Na razie zostaję w Ciechocinku. Nie znam jeszcze na tyle Gdańska, by decydować się na przenosiny do tego miasta i jak tylko będzie ku temu okazja, chcę poznać to miasto. Wiem, że całe Trójmiasto jest bardzo ładne, jednak muszę jeszcze poznać to miejsce.

Czyli Ciechocinek jest pana drugim domem?

Już sam nie wiem czy to drugi dom, czy pierwszy. Obecnie mieszkam w Togliatti, a tam się nie urodziłem, mam tu swoją rodzinę. Rodzice mieszkają 180 kilometrów od Togliatti, w Samarze. Całe życie jeżdżę i nie mam problemu z tym, że podczas sezonu jestem w Ciechocinku. Tu mi się podoba i chcę tu mieszkać.

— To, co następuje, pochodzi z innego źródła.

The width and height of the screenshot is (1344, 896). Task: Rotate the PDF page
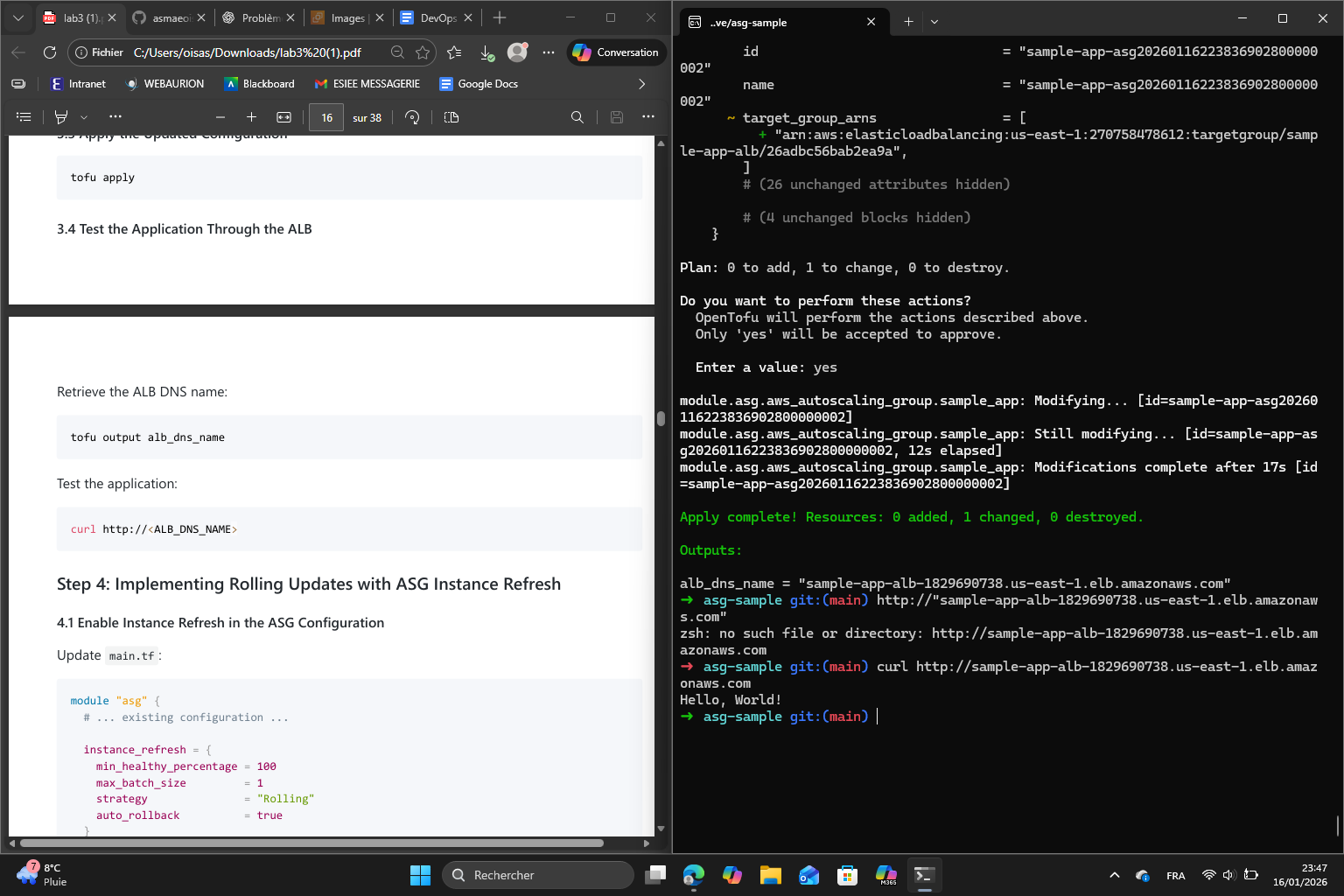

To na koniec. Kiedy zobaczymy Wiktora Kułakowa w PGE Ekstralidze?

Sam nie wiem, zawsze czegoś mi brakuje. Na razie z tego co widzimy muszę jeszcze pojeździć w eWinner 1. Lidze, a będzie to teraz wymagająca liga. Może w PGE Ekstralidze znajdę się w przyszłym sezonie, ze Zdunek Wybrzeżem? Dlaczego nie! Chciałem z eWinner Apatorem – to mi się nie udało, może uda się teraz.

Czytaj także: 
Adam Shields wspomina karierę 
Tomasz Gollob widzi światełko w tunelu

Komentarze (0)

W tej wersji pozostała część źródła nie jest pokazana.